America first is America alone.

[–] BinzyBoi@lemmy.ca 16 points 1 week ago (6 children)

Fucking good. Trudeau made a campaign promise not to go through with purchasing those F-35 planes to begin with and went ahead with it anyway. The deal should have been off the table to begin with, especially with the shit build quality these things have for the insane price point they have.

All that money could be put towards lifting up our fellow Canadians in homelessness and addictions treatment, especially those who are indigenous.

[–] CanadaPlus@lemmy.sdf.org 6 points 1 week ago* (last edited 1 week ago) (1 children)

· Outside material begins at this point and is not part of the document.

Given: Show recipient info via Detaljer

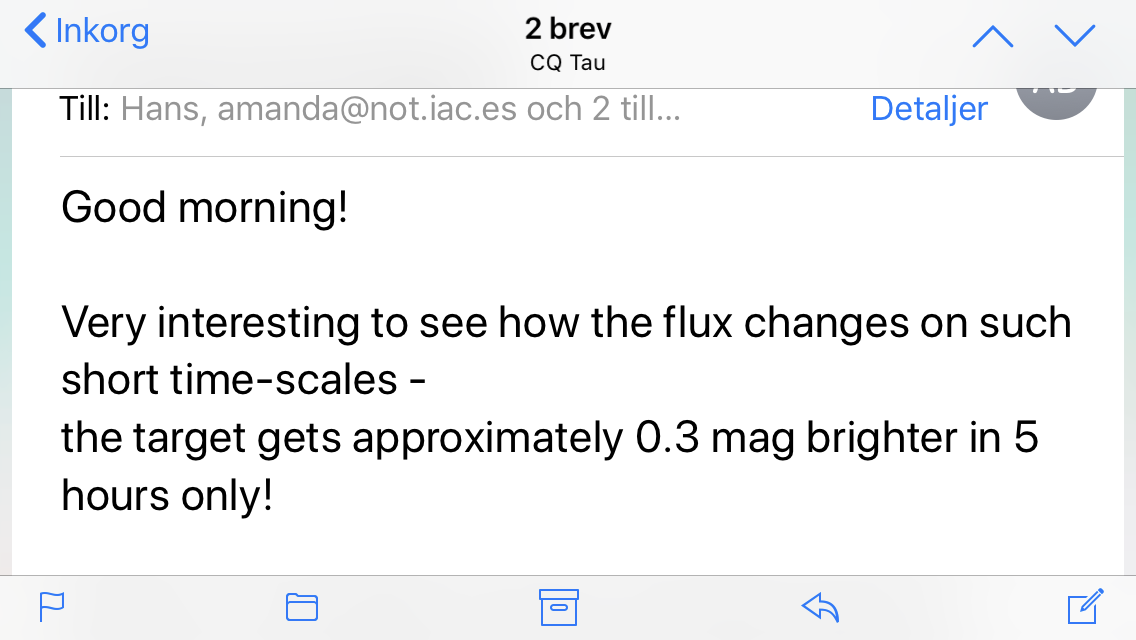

especially with the shit build quality these things have for the insane price point they have.

Eh, the cost isn't incomparable to other fighters, and they're way way more maintainable and rugged than older stealth aircraft. It's just that they're pretty tied to America.

[–] BinzyBoi@lemmy.ca 4 points 1 week ago (2 children)

Is that the case? I've been hearing a lot about how unreliable the F-35s have been with it being hard to even get them off the ground half the time due to the maintenance needed on them.

[–] Buelldozer@lemmy.today 2 points 1 week ago* (last edited 1 week ago)

I’ve been hearing a lot about how unreliable the F-35s have been with it being hard to even get them off the ground half the time due to the maintenance needed on them.

The F-35 requires roughly the same amount of mmh / fh as the Gripen, exclusive of engine and air-frame. What's been hampering the readiness rate of the F-35, which is below that of the Gripen, is the lack of maintenance depots. This was always going to happen because Lockheed planned from the beginning to sell the planes first and build the maintenance depots later. The F-35 sold so well that it outstripped the capacity to build the maintenance depots which created a lack of on-hand parts and technicians. This is turning around and readiness rates are improving as Lockheed slowly gets caught creating maintenance yards.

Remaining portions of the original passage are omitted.